The full data, repeated exactly, is the only answer needed.
::: SOURCE DATA :::
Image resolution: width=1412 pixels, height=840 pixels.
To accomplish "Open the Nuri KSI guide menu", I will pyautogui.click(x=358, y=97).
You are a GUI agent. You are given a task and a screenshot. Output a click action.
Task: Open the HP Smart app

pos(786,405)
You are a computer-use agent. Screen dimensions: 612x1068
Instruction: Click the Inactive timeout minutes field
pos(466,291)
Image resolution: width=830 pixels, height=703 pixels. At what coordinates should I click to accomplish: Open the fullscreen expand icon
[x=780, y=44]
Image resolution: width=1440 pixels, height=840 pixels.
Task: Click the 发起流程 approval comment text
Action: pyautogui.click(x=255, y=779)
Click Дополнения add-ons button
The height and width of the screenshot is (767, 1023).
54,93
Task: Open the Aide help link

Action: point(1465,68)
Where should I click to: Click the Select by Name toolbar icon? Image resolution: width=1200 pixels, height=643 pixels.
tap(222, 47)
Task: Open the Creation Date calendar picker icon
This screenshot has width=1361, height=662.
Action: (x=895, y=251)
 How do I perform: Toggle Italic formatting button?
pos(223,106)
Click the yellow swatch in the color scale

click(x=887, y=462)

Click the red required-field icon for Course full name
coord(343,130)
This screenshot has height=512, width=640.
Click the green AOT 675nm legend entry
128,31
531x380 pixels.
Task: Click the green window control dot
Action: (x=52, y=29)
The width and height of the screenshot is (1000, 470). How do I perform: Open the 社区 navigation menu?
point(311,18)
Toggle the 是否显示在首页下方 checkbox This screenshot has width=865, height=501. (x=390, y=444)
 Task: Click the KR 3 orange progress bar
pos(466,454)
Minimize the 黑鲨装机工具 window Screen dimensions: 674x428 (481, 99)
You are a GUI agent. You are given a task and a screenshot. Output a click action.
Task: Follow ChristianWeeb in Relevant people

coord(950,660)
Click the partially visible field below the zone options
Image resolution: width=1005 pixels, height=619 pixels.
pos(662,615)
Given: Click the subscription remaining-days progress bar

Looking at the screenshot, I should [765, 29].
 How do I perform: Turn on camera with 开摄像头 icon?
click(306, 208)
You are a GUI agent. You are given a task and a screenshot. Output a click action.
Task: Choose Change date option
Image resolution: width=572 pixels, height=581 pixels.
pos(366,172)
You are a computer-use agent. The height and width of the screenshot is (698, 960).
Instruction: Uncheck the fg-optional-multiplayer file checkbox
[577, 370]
:::
SOLUTION
Image resolution: width=1412 pixels, height=840 pixels.
To accomplish "Open the Nuri KSI guide menu", I will pyautogui.click(x=358, y=97).
You are a GUI agent. You are given a task and a screenshot. Output a click action.
Task: Open the HP Smart app

pos(786,405)
You are a computer-use agent. Screen dimensions: 612x1068
Instruction: Click the Inactive timeout minutes field
pos(466,291)
Image resolution: width=830 pixels, height=703 pixels. At what coordinates should I click to accomplish: Open the fullscreen expand icon
[x=780, y=44]
Image resolution: width=1440 pixels, height=840 pixels.
Task: Click the 发起流程 approval comment text
Action: pyautogui.click(x=255, y=779)
Click Дополнения add-ons button
The height and width of the screenshot is (767, 1023).
54,93
Task: Open the Aide help link

Action: point(1465,68)
Where should I click to: Click the Select by Name toolbar icon? Image resolution: width=1200 pixels, height=643 pixels.
tap(222, 47)
Task: Open the Creation Date calendar picker icon
This screenshot has width=1361, height=662.
Action: (x=895, y=251)
 How do I perform: Toggle Italic formatting button?
pos(223,106)
Click the yellow swatch in the color scale

click(x=887, y=462)

Click the red required-field icon for Course full name
coord(343,130)
This screenshot has height=512, width=640.
Click the green AOT 675nm legend entry
128,31
531x380 pixels.
Task: Click the green window control dot
Action: (x=52, y=29)
The width and height of the screenshot is (1000, 470). How do I perform: Open the 社区 navigation menu?
point(311,18)
Toggle the 是否显示在首页下方 checkbox This screenshot has width=865, height=501. (x=390, y=444)
 Task: Click the KR 3 orange progress bar
pos(466,454)
Minimize the 黑鲨装机工具 window Screen dimensions: 674x428 (481, 99)
You are a GUI agent. You are given a task and a screenshot. Output a click action.
Task: Follow ChristianWeeb in Relevant people

coord(950,660)
Click the partially visible field below the zone options
Image resolution: width=1005 pixels, height=619 pixels.
pos(662,615)
Given: Click the subscription remaining-days progress bar

Looking at the screenshot, I should [765, 29].
 How do I perform: Turn on camera with 开摄像头 icon?
click(306, 208)
You are a GUI agent. You are given a task and a screenshot. Output a click action.
Task: Choose Change date option
Image resolution: width=572 pixels, height=581 pixels.
pos(366,172)
You are a computer-use agent. The height and width of the screenshot is (698, 960).
Instruction: Uncheck the fg-optional-multiplayer file checkbox
[577, 370]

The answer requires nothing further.